My unique take on this much reviewed production comes from attending it with CultureDaughter and her boyfriend, and CultureSon and his wife. In a complete reversal of what I had expected, my husband and I were giddily enthusiastic about what we had seen, while the kids, who are contemporaries of Green Day’s fan base, were merely all right about it.
I actually own and have marveled at the “American Idiot” album, introduced to it long ago by my daughter’s then boyfriend, an acolyte of the band, with whom she attended several of the group’s concerts. To the middle-aged tag-alongs, the theatrical production was fresh, exciting and ultimately moving. To the twenty-somethings (with my 30-year-old son as the group’s elder), not so much. It was a bit shocking to me when I learned, in today’s Times’ Q&A with Armstrong (conducted by David Itzkoff, that Bille Joe is now a hoary 38, with wife and kids.
Green Day’s music ranges from the riotously cacophonous to ballads that you can almost croon like traditional showtunes. Added evidence of the soft-rock side of Green Day’s punk rock came after the conclusion of the play, when the otherwise snarling, leering Armstrong stepped stage-front for a mellow rendition of his all-too-familiar “Time of Your Life.” While watching the play, I had found myself wishing for him to have been assigned the vocals for the poignant, meditative “Boulevard of Broken Dreams,” sung in the play by John Gallagher Jr. and Rebecca Naomi Jones, the lead actor and actress.

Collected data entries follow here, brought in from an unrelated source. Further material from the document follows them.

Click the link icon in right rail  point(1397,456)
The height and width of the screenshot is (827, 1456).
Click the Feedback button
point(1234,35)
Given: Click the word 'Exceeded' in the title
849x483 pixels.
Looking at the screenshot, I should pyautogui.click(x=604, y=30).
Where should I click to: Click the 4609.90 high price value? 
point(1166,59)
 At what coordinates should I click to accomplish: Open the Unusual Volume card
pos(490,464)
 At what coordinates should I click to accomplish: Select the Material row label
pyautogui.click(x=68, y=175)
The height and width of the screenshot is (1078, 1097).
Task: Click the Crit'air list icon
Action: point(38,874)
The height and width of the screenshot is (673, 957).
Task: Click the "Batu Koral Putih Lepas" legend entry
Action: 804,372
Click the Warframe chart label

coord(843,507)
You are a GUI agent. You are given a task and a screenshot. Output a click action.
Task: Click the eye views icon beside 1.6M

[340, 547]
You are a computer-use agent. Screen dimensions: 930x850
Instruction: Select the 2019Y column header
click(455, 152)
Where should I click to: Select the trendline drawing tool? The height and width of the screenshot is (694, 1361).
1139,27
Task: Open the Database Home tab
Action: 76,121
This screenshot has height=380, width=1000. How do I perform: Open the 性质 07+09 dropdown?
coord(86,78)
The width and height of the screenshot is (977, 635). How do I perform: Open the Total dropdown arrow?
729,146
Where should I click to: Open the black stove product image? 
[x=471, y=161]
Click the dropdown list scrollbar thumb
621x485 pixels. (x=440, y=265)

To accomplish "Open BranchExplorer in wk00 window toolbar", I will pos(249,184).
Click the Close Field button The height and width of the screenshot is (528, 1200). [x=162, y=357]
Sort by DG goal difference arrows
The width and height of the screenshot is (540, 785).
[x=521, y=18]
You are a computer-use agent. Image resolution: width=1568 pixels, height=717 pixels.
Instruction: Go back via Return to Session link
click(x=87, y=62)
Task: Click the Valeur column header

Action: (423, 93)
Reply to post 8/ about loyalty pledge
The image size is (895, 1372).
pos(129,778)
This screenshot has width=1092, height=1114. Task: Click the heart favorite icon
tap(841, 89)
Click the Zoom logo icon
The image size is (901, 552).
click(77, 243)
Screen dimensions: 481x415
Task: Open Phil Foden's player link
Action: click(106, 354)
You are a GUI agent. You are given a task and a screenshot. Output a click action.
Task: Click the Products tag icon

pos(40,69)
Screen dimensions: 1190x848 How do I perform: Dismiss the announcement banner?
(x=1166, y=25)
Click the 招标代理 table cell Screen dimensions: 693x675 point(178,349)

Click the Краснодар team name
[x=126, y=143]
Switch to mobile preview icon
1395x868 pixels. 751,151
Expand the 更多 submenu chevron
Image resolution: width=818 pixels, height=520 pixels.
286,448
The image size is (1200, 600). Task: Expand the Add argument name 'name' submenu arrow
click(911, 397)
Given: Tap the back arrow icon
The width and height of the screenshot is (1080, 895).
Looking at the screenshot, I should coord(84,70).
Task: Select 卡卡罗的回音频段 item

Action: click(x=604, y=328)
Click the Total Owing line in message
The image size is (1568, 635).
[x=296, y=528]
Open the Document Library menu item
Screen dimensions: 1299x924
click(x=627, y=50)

To my young theater companions, “American Idiot” reprised an overly familiar score. The sketchy plot line, single set and familiar punk-rock choreography (which struck me as idiomatic, lively and effective) didn’t, in their view, add much value to what they have previously experienced.
That, perhaps, helps to explain why the show has reportedly had attendance problems most of the time, whenever Billie Joe isn’t bolstering the box office. Not many people of my generation will flock to punk (as witness the Broadway fate of Bloody Bloody Andrew Jackson, an innovative play with an original, punk-inflected score, in which I had haplessly played a bit part while it was still Off-Broadway). For my contemporaries, Million Dollar Quartet (which I haven’t seen) is all the rage.
“American Idiot’s” target generation, it seems, would rather attend a rock concert than a takeoff on a rock concert. For them, this is probably too much like a tribute band, at a time when the real group is still very much alive and definitely kicking.